Che ne è rimasto nel 2017? Nulla. Con il depotenziamento delle Province e lo spostamento delle competenze – non ultimo con il cambi delle amministrazioni politiche – questo bollino blu è sparito dai radar, così come il sito turistico-gastronomico associato. Ma fin da subito non è che la medaglia al valor gastronomico avesse avuto un grande successo.

Il motivo è principalmente uno: si chiedeva di cucinare con prodotti tipici locali, servire vino del posto, usare piatti biodegradabili. Quanto basta per scoraggiare la maggior parte delle sagre che vengono organizzate durante l’anno, visto che in tante occasioni i prodotti sono più o meno industriali o che con il territorio non ci azzeccano molto.

Vada la tradizione antica del pesce di mare (soprattutto acciughe) che passava i Giovi a dorso di mulo, ma il bufalo, o struzzo o l’asino (allevamenti d’asini in provincia ce ne sono?) fanno tanto folklore e basta. Se poi le patatine da friggere sono comprate all’Esselunga e il vino arriva in barili dal grossista, allora si capisce che il km.0 va a farsi benedire. Quante sono le ‘tipiche sagre della birra’?

190 comuni in provincia, almeno, e sottolineo almeno, due sagre all’anno fanno 380/400 eventi in cui si mangia a cielo aperto. E non sempre con prezzi economici. Solo una manciata di quelli avevano ottenuto la certificazione.

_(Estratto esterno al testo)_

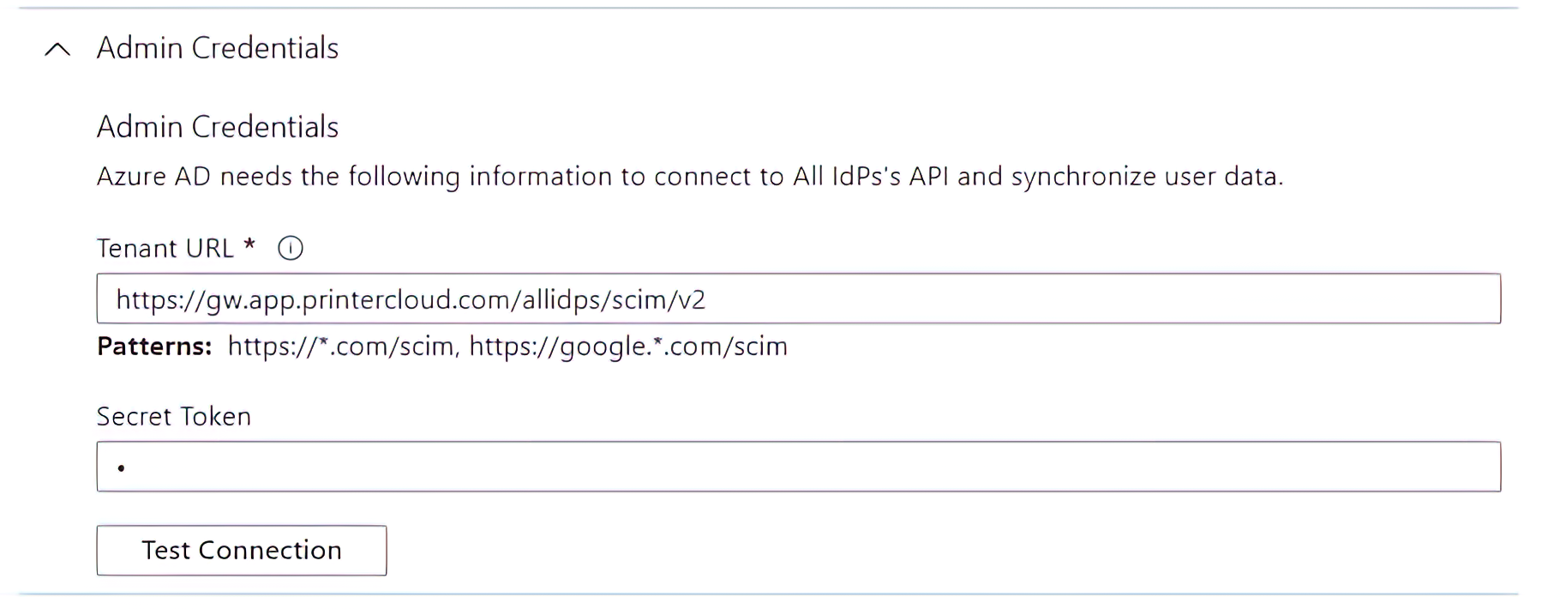Image resolution: width=1560 pixels, height=609 pixels.
Task: Click 'synchronize user data' in the description
Action: tap(1146, 177)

Aglio, sedano, mais otto file, rabaton e poche altre erano nel novero.

Il resto sono cene all’aperto che giustamente possono aiutare a finanziare opere pubbliche o migliorie del paese, d’accordo. Ma non chiamatele sagre, per favore, visto che di tradizionale c’è poco. E’ la stessa differenza che passa tra un agriturismo ed un ristorante.

Per le bevande alla frutta c’è una distinzione tra spremuta, succo, bibita al gusto di… in base alla percentuale di nettare nella bottiglia. Si potrebbe fare così anche per le mangiate di paese.